I want to get another tattoo :blush: I want to get LOVE and HATE writen down the sides of my arm. LOVE will be on the arm that Myles name is on and HATE will be on my left arm were there are old scars. 
It will be a really meaningful tattoo(s) to me so once I get enough Im getting them :flower: (No idea how much they will cost tho.. lol)


----------



## Nervousmomtob

https://i1143.photobucket.com/albums/n629/tessalynnr/5639f38e.jpg

My only one so far. Me and Joey have it matching on our wrists. It means love 
I want to get a memorial tat for my mom but don't know what I want yet and want Rileys name.


----------



## AirForceWife7

lauram_92 said:


> I want to get Oliver's name on my wrist, not sure if I would get his birth date too or not.. Haven't really thought about it, I'm the sort of person that would need it planned out very exact before I get it put onto my body forever.
> 
> Kelsey, I absolutely love your tattoo! It is so well done. How long did it take?

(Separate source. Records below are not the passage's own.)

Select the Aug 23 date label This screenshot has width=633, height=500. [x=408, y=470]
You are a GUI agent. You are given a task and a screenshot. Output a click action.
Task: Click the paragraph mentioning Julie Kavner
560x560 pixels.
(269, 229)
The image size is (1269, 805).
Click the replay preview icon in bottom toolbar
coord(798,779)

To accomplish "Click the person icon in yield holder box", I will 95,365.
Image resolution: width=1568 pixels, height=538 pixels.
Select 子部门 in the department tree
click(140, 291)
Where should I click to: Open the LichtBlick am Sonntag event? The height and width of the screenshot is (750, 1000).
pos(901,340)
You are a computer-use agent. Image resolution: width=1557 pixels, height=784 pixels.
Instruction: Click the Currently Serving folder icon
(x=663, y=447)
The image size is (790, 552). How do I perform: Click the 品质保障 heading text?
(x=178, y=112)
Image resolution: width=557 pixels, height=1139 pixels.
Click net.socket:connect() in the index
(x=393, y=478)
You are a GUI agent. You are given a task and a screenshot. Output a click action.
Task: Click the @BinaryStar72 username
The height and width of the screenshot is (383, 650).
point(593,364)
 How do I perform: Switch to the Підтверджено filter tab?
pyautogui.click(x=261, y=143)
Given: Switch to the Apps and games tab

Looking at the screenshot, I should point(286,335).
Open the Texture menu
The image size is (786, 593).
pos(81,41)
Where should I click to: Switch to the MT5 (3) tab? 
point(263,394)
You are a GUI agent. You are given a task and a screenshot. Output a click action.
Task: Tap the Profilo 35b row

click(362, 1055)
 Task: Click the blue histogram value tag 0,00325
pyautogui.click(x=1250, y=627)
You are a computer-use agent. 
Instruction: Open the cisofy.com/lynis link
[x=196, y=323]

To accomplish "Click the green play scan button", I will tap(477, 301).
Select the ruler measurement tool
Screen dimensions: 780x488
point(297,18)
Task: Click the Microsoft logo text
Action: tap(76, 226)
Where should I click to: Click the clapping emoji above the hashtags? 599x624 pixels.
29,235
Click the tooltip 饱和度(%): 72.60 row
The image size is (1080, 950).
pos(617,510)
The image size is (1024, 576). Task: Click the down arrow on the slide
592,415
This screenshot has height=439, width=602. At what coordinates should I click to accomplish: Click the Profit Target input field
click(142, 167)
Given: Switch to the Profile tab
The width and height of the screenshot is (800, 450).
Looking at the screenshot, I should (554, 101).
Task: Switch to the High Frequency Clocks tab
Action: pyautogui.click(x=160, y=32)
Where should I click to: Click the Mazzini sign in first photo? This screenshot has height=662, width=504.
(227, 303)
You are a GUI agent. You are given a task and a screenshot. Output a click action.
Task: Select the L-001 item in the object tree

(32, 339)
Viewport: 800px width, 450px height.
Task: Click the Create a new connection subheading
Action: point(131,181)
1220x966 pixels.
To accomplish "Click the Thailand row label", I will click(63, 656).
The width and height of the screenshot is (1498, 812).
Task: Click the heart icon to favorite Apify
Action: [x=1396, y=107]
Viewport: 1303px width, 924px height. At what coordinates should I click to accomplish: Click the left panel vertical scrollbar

Thanks Laura :kiss: It took about 3.5-4 hours. Most of that time went to the detailing on the script & shading :D x


----------



## vinteenage

Kelsey, you're tattoo is really lovely. Where is it? I can't tell....


----------



## amygwen

I only have one, this is the only good picture I have of it:

https://a2.sphotos.ak.fbcdn.net/hphotos-ak-snc1/5652_1213218811495_1259542930_602789_7080067_n.jpg

I was a bit tipsy LOL to say the least :blush:

I want more, I just haven't decided yet. I was going to get one for my 21st birthday but I was still BFing and didn't want to risk it incase of the chance of infection.


----------



## AirForceWife7

vinteenage said:


> Kelsey, you're tattoo is really lovely. Where is it? I can't tell....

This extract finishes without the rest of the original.